====== SOURCE TEXT

Python (threads + queue):

import threading, queue
q = queue.Queue()
threading.Thread(target=lambda: q.put(21 * 2)).start()
print(q.get())

EigenScript — spawn + channels:

ch is channel of null
spawn of [(v) => send of [ch, v * 2], 21]
print of (recv of ch)
42

Convergence loops: boilerplate you stop writing

Before the metaphysics, the everyday win. Every numeric fixed-point loop in Python or JavaScript hand-rolls the same three things — and beginners get them wrong: an epsilon threshold, a way to remember the previous value(s), and a max-iteration guard so a non-converging loop doesn't hang.

# Python: the epsilon, the remembering, and the guard are all yours
def newton_sqrt(n, eps=1e-12, max_iter=1000):
    guess = n / 2 or 1.0
    for _ in range(max_iter):            # max-iter guard, by hand
        nxt = (guess + n / guess) / 2
        if abs(nxt - guess) < eps:       # epsilon threshold, by hand
            return nxt
        guess = nxt                      # remember the last value, by hand
    return guess                         # ...and hope it converged

EigenScript watches every value settle for you, so the loop is the convergence test — no epsilon, no remembered previous, no guard:

define newton_sqrt as:
    guess is n / 2.0
    if guess == 0:
        guess is 1.0
    loop while not converged:
        guess is (guess + n / guess) / 2.0
    return guess

print of ("sqrt(2) = " + (str of (newton_sqrt of 2)))
sqrt(2) = 1.414213562373095

converged reads the loop's last-assigned value and is true once its trend has flattened. (Use it inside a function so the loop gets a fresh binding to watch — see examples/observer_vs_boilerplate.eigs.) The next section is why this works; you can reach for it long before you need the theory.

What has no equivalent elsewhere: the observer

Every assignment (outside unobserved blocks) updates an observer tracking the value's entropy and trend. You can ask a variable about itself, terminate loops on convergence instead of a hand-written epsilon test, and read a variable's past:

x is 10
x is 20
x is 30
print of (what is x)
print of (who is x)
print of (when is x)
print of (prev of x)

e is 5
loop while not converged:
    e is e * 0.5
print of (e < 0.001)
30
x
3
20
1

In Python you would write the convergence loop with an explicit threshold; in EigenScript the loop condition is the semantic intent:

# Python: the epsilon is yours to pick, plumb, and tune
while abs(e_prev - e) > 1e-9:
    e_prev, e = e, step(e)

============
====== RECORD EXTRACTS

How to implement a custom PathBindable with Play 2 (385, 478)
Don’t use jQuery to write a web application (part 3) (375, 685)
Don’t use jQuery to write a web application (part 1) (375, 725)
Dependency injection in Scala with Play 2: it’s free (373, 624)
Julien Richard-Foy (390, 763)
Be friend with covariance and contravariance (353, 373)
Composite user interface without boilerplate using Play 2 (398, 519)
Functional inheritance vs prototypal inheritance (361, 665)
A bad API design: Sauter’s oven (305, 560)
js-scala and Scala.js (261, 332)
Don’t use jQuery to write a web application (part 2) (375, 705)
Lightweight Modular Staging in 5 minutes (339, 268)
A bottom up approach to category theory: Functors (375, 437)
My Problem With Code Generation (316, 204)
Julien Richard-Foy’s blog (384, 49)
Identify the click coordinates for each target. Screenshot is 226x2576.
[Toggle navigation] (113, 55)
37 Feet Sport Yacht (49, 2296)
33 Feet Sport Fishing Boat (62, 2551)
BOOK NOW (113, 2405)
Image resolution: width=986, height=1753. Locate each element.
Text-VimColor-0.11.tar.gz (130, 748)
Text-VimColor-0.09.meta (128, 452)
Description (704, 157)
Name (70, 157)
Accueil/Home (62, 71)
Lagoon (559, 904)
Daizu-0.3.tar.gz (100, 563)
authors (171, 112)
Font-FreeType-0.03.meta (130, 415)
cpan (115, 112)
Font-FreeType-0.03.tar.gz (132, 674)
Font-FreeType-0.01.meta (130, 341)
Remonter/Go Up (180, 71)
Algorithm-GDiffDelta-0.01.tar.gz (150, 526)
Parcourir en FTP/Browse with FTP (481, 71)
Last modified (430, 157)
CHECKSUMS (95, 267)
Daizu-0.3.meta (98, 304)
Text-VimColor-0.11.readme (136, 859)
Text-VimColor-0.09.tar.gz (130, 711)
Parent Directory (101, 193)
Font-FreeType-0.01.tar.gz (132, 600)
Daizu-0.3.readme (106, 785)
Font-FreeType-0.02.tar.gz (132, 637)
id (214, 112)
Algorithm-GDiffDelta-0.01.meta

============

■ EXERCISE REQUIREMENTS ■
1 > Does each statement agree with the EigenScript excerpt? Answer yes or no for each, quoting the words from the excerpt that decide it. (a) In the Python version of newton_sqrt, the max-iteration guard is written by hand. (b) The excerpt recommends using converged at the top level rather than inside a function. (c) Assignments inside unobserved blocks update the observer.
2 > Could you pick up the EigenScript excerpt where it stops and keep writing it?

■ RESULTS OF THE TASKS ■
1 >
(a) Yes: "# max-iter guard, by hand"
(b) No: "Use it inside a function so the loop gets a fresh binding to watch"
(c) No: "Every assignment (outside unobserved blocks) updates an observer"

2 >
loop while not converged:    # EigenScript: the runtime watches e
    e is step of e

And because the measurement is already paid, a trajectory is a first-class thing you can hand to another function — trajectory of x snapshots the observer's windows into a plain dict, and classify reads it on the other side of the call (no equivalent exists elsewhere; a debugger watch window is the closest analogue, and it can't cross a function boundary either):

define diagnose(t) as:
    return classify of t

r is 1.0
i is 0
loop while i < 40:
    r is r * 2.0
    i is i + 1
print of (diagnose of (trajectory of r))
diverging

Before / after: porting checklist

Transformations you will apply constantly when porting Python code:

Python EigenScript why
x = v x is v assignment keyword
f(a) f of a application keyword
f(a, b) f of [a, b] bare literal list = argument list
f([a]) (pass a 1-element list) f of ([a]) parentheses = one argument
True / False / None 1 / 0 / null no boolean type
x ** y pow of [x, y] ^ is XOR
len(x) len of x builtin, same name
xs.append(v) append of [xs, v] builtins, not methods
while c: loop while c: loop keyword
def f(): body using nonlocal plain is assignment is outward-mutable
d["k"] / d.get("k") d.k or d["k"] dot works on any dict

A worked port — Python before:

def word_lengths(words):
    out = {}
    for w in words:
        out[w] = len(w)
    return out

print(word_lengths(["ada", "grace"]))

EigenScript after:

define word_lengths(words) as:
    out is {}
    for w in words:
        out[w] is len of w
    return out

print of (word_lengths of (["ada", "grace"]))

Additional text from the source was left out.